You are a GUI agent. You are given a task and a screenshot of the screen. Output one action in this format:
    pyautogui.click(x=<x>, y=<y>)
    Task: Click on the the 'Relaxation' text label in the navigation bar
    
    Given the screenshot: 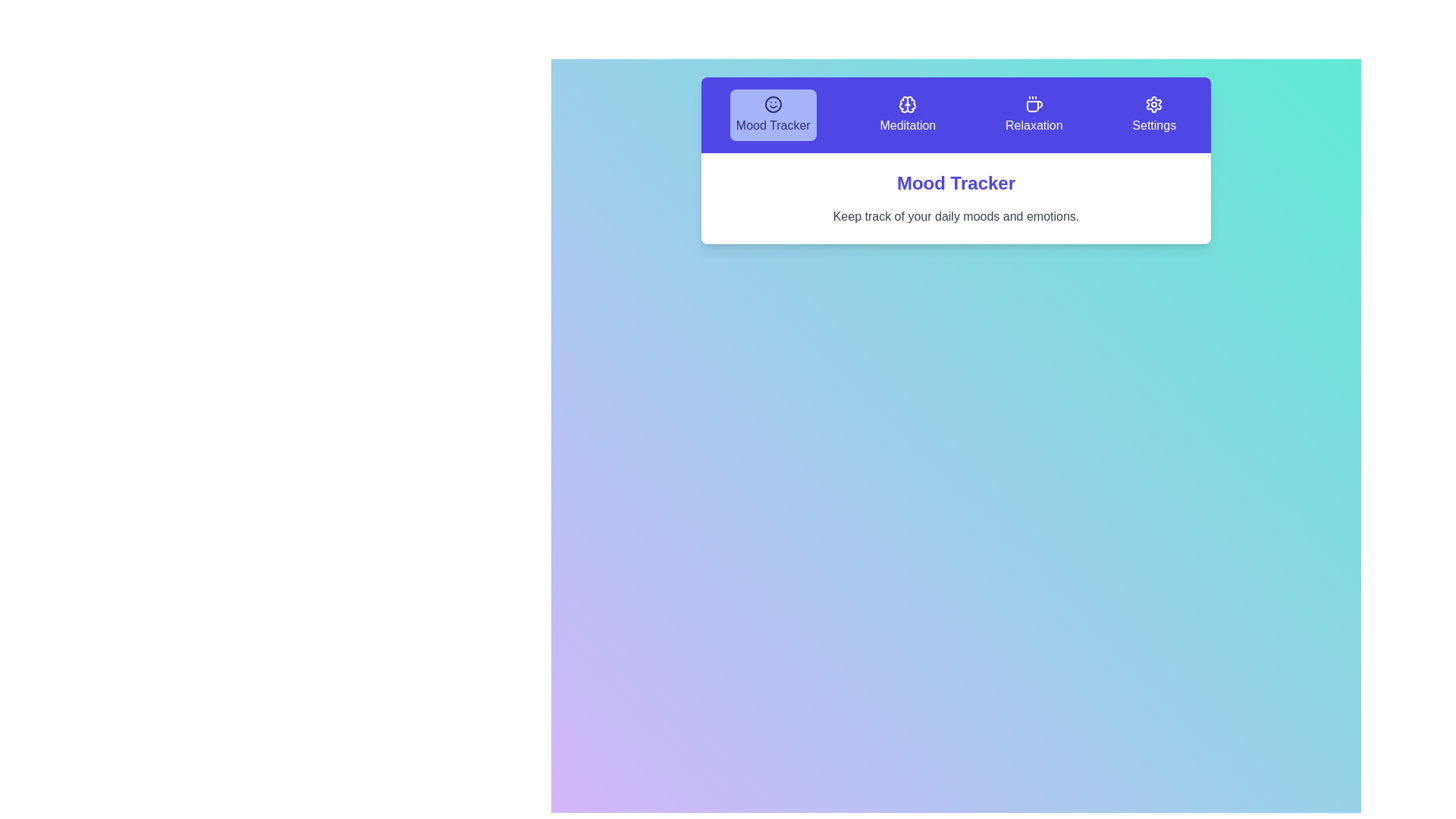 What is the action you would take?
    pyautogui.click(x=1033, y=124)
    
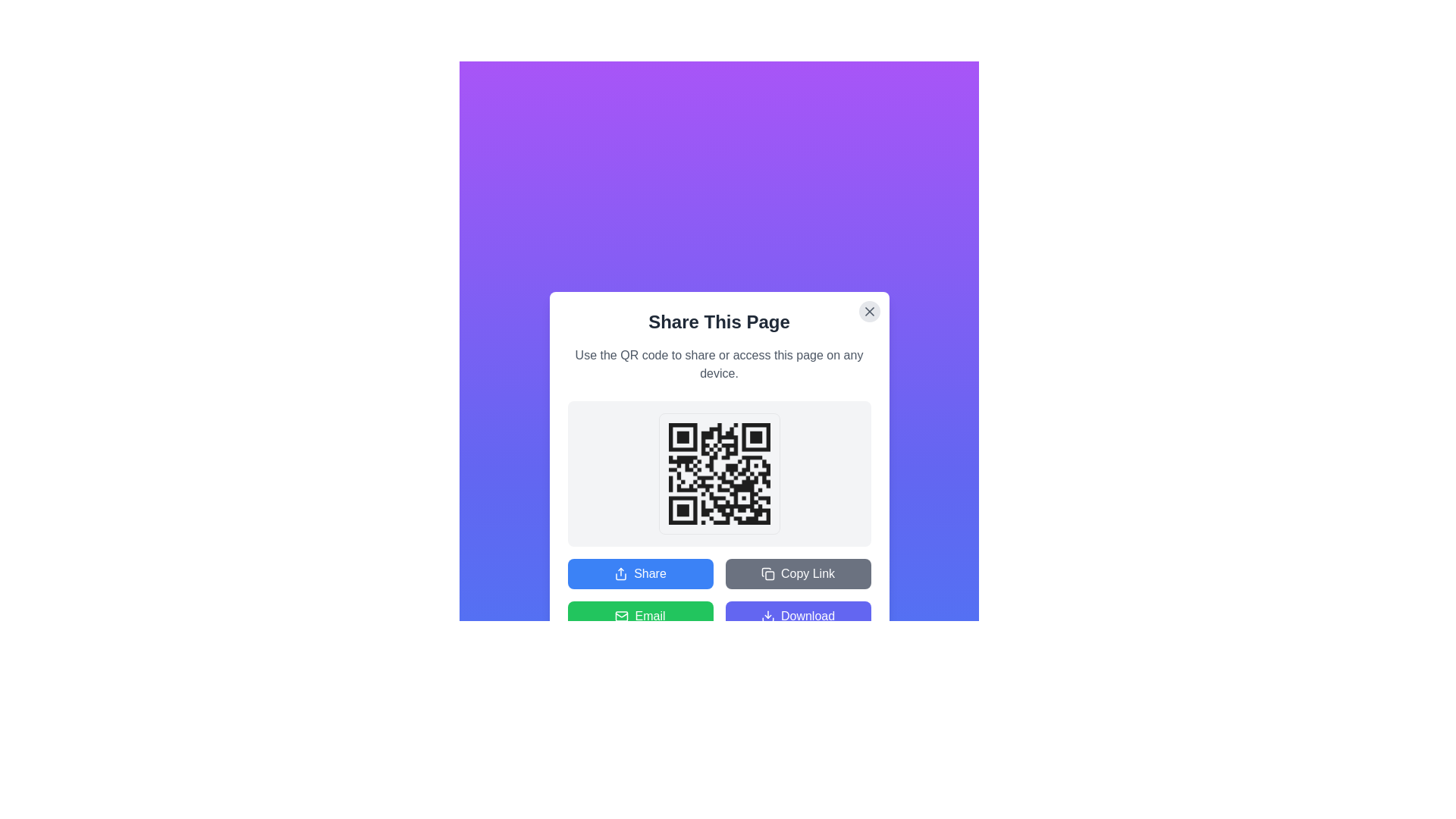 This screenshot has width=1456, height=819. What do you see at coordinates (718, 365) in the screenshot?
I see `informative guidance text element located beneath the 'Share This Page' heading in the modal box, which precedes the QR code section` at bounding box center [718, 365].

#### [YOUR TASK]
Pull out each line of the items above that contains the word "text", treating uppercase and lowercase as different.

#### [WRITTEN ANSWER]
    Task: Click on the the 'Relaxation' text label in the navigation bar
I see `informative guidance text element located beneath the 'Share This Page' heading in the modal box, which precedes the QR code section` at bounding box center [718, 365].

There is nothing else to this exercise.